Hi, while running reports in oracle applications ,i also defined a value set with parameters. Moreover i have defined the correct mask for the date field in the properties of report & i got the following errors: appllcsp environment variable set to:current nls_lang and nls_numeric_characters environment variables are: american_america.utf8 '.,' err rep-0613 : value does not match mask 'dd-mon-rr' ora-018161 :literal does not match format string program exited with status 3 can any body solve my problem.
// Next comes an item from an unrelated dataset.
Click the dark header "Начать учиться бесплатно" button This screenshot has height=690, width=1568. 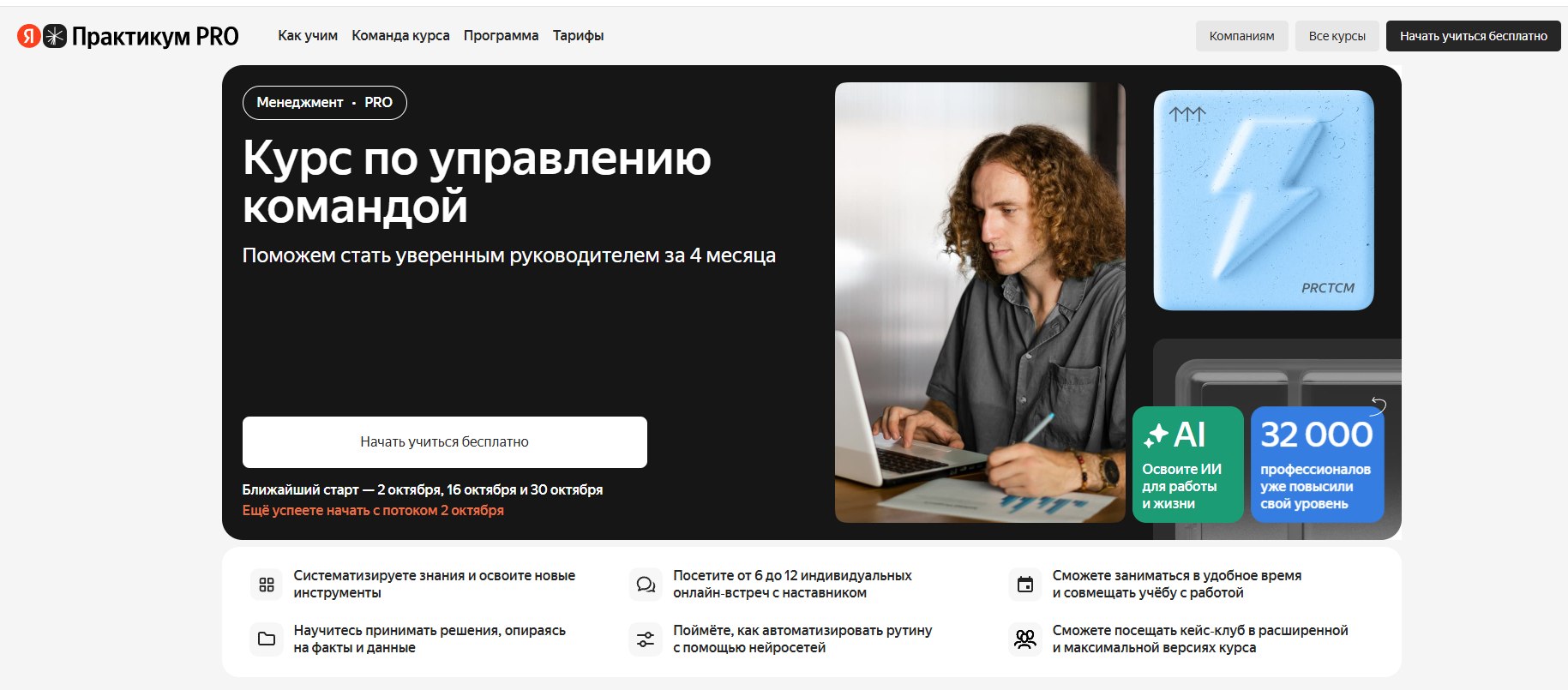click(x=1473, y=36)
Cause: program terminated,returning status code 3.

----------


## shravanam

Hi please try this
Give intial mask for date as like this ' DD-MON-RR HH24:MI:SS'.
Tell me... after trying this

----------


## syedrafi123

> Hi please try this
> Give intial mask for date as like this ' DD-MON-RR HH24:MI:SS'.
> Tell me... after trying this




thanks shravanam ,
I tried it ,but no use the same error comes.i think the problem lies in declaring the value set.i have to declare the data type for the date field as standard date only instead of date data type.if u know anything ,pls do tell me.

----------


## shravanam

Forgotten to ask you which value set u r using? I think u r using FND_DATE VALUE SET. If thats so change that one to FND_STANDARD_DATE or else create a custom value set and attach it to that parameter

----------


## syedrafi123

hi shravanam,
iam using fnd_standard_date only,becoz whenever i select fnd_date the system urges me to select fnd_standard_date only.so, i have selected fnd_standard_date only.

----------


## anu09

> Hi, while running reports in oracle applications ,i also defined a value set with parameters. Moreover i have defined the correct mask for the date field in the properties of report & i got the following errors: appllcsp environment variable set to:current nls_lang and nls_numeric_characters environment variables are: american_america.utf8 '.,' err rep-0613 : value does not match mask 'dd-mon-rr' ora-018161 :literal does not match format string program exited with status 3 can any body solve my problem. Cause: program terminated,returning status code 3.


Did you get any update on this?

----------